Extract to read
══════

Even though I provide a lot of information and explanation on the web pages, people still don’t take the time to read, watch or listen. We live in a society where people are taught to react by lashing out instead of by learning. I wish that would change in general. I don’t mind criticism, but I wish our society was more knowledge-driven rather than reactionary. This interview is yet another attempt to engage people beyond cursory reactions. I hope people will spend time with it, and be encouraged to go back to the web page and read, watch and listen. If you are for or against the work, then write a letter to your local paper or favorite news organization, instead of writing me. Let’s broaden the conversation. This is a dialogue for our nation, not a few select folks.
HD: Let’s start with one of the most frequent issues raised: Isn’t it degrading for black people to beg on the street for reparations? Doesn’t this just play into stereotypes that blacks are lazy and looking for a handout?
From the performance statement: African Americans have tried several means to recoup reparations for the enslavement of our relatives, with little progress. Panhandling shows the last resort of African Americans after our government has ignored or denied all previous requests for reparations. Panhandling is an immediate means of exacting reparations. We offer ordinary citizens the opportunity to pay the reparations our government has denied us, or to walk past our presence on the street and continue to ignore our collective history.
da: The performance exaggerates how EASY it is to pay reparations, showing our fellow citizens and government that they are failing at such a simple task. We’re not asking for a meal or a job, we are asking for reparations. Reparations are not a handout. That’s an important point. It doesn’t equate reparations with a handout- it pairs the two to show the absurdity of equating them.
The performance exaggerates the begging feeling that African Americans might have as we ask and re-ask for reparations from our government. How many ways and times do we have to ask? No one should have to beg for what is rightfully owed to them. Many black people have told me that they either feel desperate, degraded and devalued in the reparations conversation or they just want to give up on it entirely. This performance shows our level of frustration in a clear tangible way to the American public.
The fact that some people want us not to beg is part of the performance itself. I hope that citizens all over the country see people panhandling for reparations and do all they can to stop us by encouraging our government to offer the reparations that African Americans are due.
HD: How do you define reparations?
da: Reparations is such a complicated concept.
Economic reparations payments are to repay the economic investment made by enslaved African American people. This is the “we never got paid and are owed money” argument. Reparations are also made as a symbolic gesture to acknowledge slavery as a moral and legal wrong. Without reparations, the United States government is officially stating that enslaving Africans and African Americans was not, in fact, a “wrong.”
This performance simply opens a conversation by positioning a dollar as a metaphoric symbol –almost like a vote of support for reparations. I of course don’t propose the “dollar in a can” approach as a solution.
HD: Shouldn’t the money go to something that promotes more long term or institutional change?
da: As an artist, my job is to get the conversation flowing so that the policy makers can pick things up with a lot of momentum and support. I don’t write the policy, I leave that to the experts. Personally, I find that organizations too quickly fall to corruption and mismanagement. I think the best reparations plan would include individual payments as well as institutional meta-change like the kind N’COBRA (National Coalition Of Blacks for Reparations in America) proposes. Their plan includes things like college loan forgiveness and free education for African Americans because of the 200 years during slavery that we were denied and held back from educational access.

══════

Material
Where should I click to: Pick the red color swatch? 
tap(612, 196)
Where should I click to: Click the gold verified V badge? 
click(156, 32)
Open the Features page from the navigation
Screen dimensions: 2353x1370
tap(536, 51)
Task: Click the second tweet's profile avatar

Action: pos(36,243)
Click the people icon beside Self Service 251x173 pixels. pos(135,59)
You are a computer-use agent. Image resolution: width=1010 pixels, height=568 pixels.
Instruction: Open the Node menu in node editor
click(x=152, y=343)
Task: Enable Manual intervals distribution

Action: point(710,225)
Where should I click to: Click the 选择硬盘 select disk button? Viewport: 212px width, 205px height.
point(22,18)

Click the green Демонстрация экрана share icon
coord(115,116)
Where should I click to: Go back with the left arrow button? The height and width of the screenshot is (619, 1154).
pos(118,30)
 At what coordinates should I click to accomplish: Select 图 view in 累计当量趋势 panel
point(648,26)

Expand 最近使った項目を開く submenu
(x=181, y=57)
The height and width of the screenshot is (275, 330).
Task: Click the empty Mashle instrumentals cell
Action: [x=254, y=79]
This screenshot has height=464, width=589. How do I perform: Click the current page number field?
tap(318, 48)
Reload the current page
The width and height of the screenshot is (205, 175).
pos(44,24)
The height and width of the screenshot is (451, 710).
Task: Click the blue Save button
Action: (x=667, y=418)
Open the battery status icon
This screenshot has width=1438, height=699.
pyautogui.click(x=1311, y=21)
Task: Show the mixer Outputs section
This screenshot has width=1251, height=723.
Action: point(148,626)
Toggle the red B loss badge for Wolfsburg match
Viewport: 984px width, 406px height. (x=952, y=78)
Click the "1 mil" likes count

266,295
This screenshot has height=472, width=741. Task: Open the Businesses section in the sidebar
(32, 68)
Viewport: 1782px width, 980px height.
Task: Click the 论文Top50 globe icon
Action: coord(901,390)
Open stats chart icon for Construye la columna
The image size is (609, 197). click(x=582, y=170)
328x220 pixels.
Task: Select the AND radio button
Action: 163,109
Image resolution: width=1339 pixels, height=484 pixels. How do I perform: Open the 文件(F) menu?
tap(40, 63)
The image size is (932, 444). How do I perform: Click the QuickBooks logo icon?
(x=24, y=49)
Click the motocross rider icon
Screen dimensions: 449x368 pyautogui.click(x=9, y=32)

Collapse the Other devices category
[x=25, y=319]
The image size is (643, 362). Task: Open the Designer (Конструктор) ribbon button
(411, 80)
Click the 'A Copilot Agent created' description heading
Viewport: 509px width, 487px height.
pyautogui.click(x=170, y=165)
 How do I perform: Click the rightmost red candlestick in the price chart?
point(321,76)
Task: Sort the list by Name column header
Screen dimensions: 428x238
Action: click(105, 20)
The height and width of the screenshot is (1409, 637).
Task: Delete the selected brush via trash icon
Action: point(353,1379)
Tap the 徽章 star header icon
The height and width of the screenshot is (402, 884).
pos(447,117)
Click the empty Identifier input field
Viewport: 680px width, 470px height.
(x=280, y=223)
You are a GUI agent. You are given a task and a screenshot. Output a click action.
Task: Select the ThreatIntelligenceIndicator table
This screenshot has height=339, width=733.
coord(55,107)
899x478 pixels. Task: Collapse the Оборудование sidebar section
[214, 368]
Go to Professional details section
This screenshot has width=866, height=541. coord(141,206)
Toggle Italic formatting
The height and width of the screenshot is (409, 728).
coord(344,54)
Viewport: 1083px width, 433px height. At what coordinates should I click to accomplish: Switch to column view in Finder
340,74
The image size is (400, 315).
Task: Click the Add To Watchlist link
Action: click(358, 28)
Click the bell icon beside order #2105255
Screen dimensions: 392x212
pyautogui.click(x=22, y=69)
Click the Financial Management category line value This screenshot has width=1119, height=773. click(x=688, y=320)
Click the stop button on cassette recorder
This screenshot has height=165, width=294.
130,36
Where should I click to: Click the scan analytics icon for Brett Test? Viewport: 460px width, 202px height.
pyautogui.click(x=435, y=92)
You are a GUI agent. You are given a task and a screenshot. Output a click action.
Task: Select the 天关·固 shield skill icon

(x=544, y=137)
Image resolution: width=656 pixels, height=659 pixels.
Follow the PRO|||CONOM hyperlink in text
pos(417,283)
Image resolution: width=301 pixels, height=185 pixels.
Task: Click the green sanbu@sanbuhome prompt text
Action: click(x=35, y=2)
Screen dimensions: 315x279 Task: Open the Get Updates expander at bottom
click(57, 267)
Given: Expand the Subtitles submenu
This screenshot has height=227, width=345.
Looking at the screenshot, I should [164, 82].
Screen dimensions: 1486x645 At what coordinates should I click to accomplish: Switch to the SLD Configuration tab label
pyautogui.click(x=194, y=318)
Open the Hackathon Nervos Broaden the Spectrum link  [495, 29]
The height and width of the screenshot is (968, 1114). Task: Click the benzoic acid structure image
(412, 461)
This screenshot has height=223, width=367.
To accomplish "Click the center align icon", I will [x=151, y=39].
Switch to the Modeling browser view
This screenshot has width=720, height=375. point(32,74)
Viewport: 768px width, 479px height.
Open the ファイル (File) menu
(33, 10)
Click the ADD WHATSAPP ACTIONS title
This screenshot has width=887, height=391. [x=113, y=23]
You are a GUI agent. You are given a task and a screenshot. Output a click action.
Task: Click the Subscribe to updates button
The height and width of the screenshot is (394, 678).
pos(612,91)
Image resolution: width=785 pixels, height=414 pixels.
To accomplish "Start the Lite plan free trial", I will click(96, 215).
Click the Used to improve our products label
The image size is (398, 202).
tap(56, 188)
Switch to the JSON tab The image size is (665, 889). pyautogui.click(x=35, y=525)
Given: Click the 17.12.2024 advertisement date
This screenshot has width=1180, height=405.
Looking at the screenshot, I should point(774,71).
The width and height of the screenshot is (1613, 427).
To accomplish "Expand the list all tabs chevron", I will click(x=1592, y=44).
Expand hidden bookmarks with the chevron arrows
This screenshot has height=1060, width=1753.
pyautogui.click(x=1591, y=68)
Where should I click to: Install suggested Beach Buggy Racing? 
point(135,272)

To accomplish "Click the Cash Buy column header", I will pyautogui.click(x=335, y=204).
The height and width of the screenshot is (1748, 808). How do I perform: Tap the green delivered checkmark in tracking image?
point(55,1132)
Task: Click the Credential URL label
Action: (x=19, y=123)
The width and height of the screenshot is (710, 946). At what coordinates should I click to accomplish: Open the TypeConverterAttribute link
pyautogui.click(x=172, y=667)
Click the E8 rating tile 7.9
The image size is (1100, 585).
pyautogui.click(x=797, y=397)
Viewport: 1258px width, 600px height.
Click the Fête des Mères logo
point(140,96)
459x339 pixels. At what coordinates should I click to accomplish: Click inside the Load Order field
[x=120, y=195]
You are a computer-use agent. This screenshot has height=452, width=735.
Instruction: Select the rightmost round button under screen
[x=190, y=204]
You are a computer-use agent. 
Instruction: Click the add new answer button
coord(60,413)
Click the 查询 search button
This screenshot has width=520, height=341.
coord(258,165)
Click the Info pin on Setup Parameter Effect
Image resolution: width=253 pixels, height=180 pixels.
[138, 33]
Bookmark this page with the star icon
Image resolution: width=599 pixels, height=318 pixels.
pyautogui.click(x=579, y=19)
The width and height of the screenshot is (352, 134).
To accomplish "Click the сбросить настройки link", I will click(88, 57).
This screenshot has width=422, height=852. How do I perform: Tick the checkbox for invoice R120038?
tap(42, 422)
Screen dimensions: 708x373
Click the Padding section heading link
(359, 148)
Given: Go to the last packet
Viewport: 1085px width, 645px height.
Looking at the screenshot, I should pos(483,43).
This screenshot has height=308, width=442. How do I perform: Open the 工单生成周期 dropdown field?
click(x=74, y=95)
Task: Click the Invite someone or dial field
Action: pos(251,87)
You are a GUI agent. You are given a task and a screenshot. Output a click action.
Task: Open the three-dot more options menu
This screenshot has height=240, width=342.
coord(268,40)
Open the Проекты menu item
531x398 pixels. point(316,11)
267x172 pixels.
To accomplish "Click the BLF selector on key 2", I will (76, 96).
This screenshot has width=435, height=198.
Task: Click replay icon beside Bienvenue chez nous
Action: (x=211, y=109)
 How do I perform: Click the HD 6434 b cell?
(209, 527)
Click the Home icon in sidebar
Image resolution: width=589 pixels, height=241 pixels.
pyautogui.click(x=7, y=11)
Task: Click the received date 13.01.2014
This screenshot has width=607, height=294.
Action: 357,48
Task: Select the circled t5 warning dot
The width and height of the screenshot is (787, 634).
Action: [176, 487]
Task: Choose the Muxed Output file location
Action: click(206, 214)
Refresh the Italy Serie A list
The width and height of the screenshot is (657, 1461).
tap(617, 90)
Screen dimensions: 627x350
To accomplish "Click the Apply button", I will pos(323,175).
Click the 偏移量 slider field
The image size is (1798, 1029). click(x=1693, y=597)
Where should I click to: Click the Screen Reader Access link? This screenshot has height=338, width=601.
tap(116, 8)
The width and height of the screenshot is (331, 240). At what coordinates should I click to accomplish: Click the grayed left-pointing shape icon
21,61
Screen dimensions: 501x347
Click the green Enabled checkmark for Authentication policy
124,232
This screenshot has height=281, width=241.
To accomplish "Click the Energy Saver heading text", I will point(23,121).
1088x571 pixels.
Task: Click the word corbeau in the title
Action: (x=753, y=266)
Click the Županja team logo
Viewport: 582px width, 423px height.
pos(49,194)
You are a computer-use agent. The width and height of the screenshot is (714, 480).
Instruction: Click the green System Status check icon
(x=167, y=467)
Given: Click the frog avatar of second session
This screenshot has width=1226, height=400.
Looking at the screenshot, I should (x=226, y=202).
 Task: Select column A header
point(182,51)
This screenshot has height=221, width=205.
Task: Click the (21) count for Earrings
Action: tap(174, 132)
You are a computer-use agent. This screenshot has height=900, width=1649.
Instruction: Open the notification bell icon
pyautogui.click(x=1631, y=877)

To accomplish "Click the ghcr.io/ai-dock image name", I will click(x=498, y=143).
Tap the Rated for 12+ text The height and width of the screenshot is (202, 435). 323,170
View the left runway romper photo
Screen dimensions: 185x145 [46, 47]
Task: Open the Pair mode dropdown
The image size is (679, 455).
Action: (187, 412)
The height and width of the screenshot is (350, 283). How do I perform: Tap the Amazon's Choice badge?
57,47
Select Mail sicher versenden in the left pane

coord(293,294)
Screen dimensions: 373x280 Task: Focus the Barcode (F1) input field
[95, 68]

══════

Written request 1
Please retype the passage from the reparations interview starting at "Economic reparations payments" and ending at "or institutional change?".
Written request 2
Write what comes next in the reparations interview, picking up after its last line.

Answer 1
Economic reparations payments are to repay the economic investment made by enslaved African American people. This is the “we never got paid and are owed money” argument. Reparations are also made as a symbolic gesture to acknowledge slavery as a moral and legal wrong. Without reparations, the United States government is officially stating that enslaving Africans and African Americans was not, in fact, a “wrong.”
This performance simply opens a conversation by positioning a dollar as a metaphoric symbol –almost like a vote of support for reparations. I of course don’t propose the “dollar in a can” approach as a solution.
HD: Shouldn’t the money go to something that promotes more long term or institutional change?

Answer 2
HD: One person suggested that “[A performance like this] takes credibility away from any real discussion surrounding reparations, which in my opinion should be about creating/changing institutions to address inequalities experienced by African Americans.” How do you respond to this concern?
da: I don’t see how adding more conversation about reparations takes credibility away from a “real” discussion of the issue. It is a devaluing of art to say that this isn’t real or a part of that conversation. In fact, this performance makes it more real than just about anything else. The performance removes reparations from a theoretical realm and takes to the street. How can we learn if people do or don’t support reparations if we don’t’ ask them? I’m finding that many white people actually do support it and are willing to put their money behind their support. That’s definitely adding something to the conversation that hasn’t been added yet. In addition, Day of Panhandling for Reparations is a multi-racial performance. People of all races will take to the streets to ask for reparations for African Americans. This is incredibly powerful.
HD: Does this mock or trivialize the reparations struggle?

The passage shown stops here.